Like the crawler-transporters, many pieces of heavy equipment rely on critical bearings fabricated from bearing-grade bronzes. Oil-lubricated sleeve bearings actually gain load-bearing capacity as their rotational speed increases, whereas rolling-element bearings lose capacity and lifespan at higher RPMs. That magnifies the complex engineering and expensive manufacturing involved in spherical rolling elements, especially compared to the ease and economical production involved in prototyping and producing bronze sleeve bearings.

To evaluate the working life of bearings, their pressure velocity (PV) rating measures how much pressure they undergo (P) and how fast they move (V).
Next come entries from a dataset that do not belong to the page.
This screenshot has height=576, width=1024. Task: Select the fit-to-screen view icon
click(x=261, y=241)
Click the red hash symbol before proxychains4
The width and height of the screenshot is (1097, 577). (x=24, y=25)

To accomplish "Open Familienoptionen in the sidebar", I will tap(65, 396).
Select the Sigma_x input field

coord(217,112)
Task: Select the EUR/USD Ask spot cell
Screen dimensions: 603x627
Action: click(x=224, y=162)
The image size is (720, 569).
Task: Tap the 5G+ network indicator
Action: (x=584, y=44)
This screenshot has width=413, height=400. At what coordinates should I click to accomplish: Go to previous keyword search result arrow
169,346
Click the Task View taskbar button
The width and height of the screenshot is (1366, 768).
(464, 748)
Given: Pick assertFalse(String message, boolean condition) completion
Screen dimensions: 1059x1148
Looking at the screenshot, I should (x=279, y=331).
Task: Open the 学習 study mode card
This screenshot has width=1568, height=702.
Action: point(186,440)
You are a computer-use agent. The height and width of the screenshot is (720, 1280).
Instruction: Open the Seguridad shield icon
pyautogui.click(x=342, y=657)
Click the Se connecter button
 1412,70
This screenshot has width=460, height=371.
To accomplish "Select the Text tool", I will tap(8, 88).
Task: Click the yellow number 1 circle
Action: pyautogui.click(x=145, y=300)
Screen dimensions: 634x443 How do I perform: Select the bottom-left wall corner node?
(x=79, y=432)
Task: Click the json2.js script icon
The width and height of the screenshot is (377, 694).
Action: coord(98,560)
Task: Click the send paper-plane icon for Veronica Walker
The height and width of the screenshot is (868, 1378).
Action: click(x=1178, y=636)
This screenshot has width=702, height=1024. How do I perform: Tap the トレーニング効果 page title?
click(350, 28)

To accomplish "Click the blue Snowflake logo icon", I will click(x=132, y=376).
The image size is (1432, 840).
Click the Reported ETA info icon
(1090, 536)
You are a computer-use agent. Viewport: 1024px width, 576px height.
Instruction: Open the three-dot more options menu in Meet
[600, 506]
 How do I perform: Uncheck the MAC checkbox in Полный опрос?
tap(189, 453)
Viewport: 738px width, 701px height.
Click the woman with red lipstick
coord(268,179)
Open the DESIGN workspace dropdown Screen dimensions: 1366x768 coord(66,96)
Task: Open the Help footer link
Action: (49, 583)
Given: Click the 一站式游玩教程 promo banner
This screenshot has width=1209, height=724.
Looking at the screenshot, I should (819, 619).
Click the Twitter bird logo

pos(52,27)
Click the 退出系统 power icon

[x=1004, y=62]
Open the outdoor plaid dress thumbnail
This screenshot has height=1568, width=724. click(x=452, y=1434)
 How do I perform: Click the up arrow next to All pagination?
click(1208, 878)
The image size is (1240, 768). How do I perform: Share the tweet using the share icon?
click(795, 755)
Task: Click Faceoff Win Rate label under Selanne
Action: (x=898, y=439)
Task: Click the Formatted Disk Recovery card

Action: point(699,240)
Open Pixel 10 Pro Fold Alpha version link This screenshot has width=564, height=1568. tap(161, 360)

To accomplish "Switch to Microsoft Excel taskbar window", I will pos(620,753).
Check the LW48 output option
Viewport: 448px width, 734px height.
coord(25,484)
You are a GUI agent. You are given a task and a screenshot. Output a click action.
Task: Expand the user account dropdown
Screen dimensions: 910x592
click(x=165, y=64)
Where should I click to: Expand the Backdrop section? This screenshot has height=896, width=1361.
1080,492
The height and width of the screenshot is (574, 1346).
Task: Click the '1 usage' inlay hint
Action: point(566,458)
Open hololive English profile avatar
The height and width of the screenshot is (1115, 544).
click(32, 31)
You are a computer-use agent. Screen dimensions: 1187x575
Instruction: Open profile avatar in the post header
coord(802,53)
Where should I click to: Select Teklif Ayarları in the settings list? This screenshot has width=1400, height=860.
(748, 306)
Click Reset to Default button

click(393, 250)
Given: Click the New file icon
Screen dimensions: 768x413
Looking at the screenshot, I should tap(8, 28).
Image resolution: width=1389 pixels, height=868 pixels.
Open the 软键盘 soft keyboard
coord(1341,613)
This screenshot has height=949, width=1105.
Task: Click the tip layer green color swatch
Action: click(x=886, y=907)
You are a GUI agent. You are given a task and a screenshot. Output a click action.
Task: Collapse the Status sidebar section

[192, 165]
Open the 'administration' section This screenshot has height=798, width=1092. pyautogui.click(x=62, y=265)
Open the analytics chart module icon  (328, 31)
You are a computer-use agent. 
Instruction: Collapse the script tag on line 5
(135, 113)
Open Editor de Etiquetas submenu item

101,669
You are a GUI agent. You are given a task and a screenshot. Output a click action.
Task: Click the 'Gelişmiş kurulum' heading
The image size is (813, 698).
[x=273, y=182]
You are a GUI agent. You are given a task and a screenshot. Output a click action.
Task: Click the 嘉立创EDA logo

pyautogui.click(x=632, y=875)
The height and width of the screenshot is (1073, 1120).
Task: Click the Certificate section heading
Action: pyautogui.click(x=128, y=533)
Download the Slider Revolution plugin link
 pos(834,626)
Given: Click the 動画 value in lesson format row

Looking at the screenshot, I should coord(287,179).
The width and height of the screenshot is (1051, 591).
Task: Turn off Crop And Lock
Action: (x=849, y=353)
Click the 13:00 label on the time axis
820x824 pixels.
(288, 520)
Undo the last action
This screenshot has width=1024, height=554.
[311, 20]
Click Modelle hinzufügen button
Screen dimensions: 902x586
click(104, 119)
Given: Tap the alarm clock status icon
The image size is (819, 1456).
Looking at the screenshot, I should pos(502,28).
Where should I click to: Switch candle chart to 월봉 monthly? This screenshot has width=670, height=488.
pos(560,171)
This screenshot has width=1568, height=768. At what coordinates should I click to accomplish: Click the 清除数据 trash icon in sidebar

The pressure calculation divides the support area of the bearing into the maximum amount of force, or load, applied to it. The PV rating represents the extremes of load and speed that a bearing can accept and still operate correctly. Bronze sleeve bearings provide proper service over a far greater range of PV ratings than any other type of bearing, all the way above 3 million with correct lubrication.

The PV rating relates directly to friction-based heat – and heat is the enemy of bearing life. To make an alloy suitable for use in bearings, it must offer a high level of thermal conductivity so it can remove the heat caused by friction from the surface of a bearing. Like all copper alloys, brass and bronze offer high thermal conductivity that makes them ideal candidates for bearing production: twice that of carbon steel and 15 times that of austenitic stainless steel.

Although bronze largely dominates sleeve gear production, engineered brass alloys with manganese and silicon for additional wear resistance also make ideal heavy-duty bearing materials, with manganese silicide particles that give these alloys their high tensile strength. Along with bearings themselves, brass and bronze also take center stage in the production of bushings, gears, valve guides, shaft and cylinder guides, speed-reducer gears, axial piston pump components, clutch bearings, shaft bushings and bearing slippers.

When companies implement brass into part production for industrial equipment, they gain the fundamental advantages brass offers in all applications. These include the economies and productivity of high-speed machining on modern machine tools, with dramatic increases in material removal rates and production speed, along with long tool life and the ability to process long part runs without worrying about departures from specified tolerances. In addition to these in-production advantages, brass scrap material also retains up to 90% of its original value, unlike other metals such as aluminum, steel and stainless steel, which can require additional processing steps for recycling and offer less value for swarf and chips.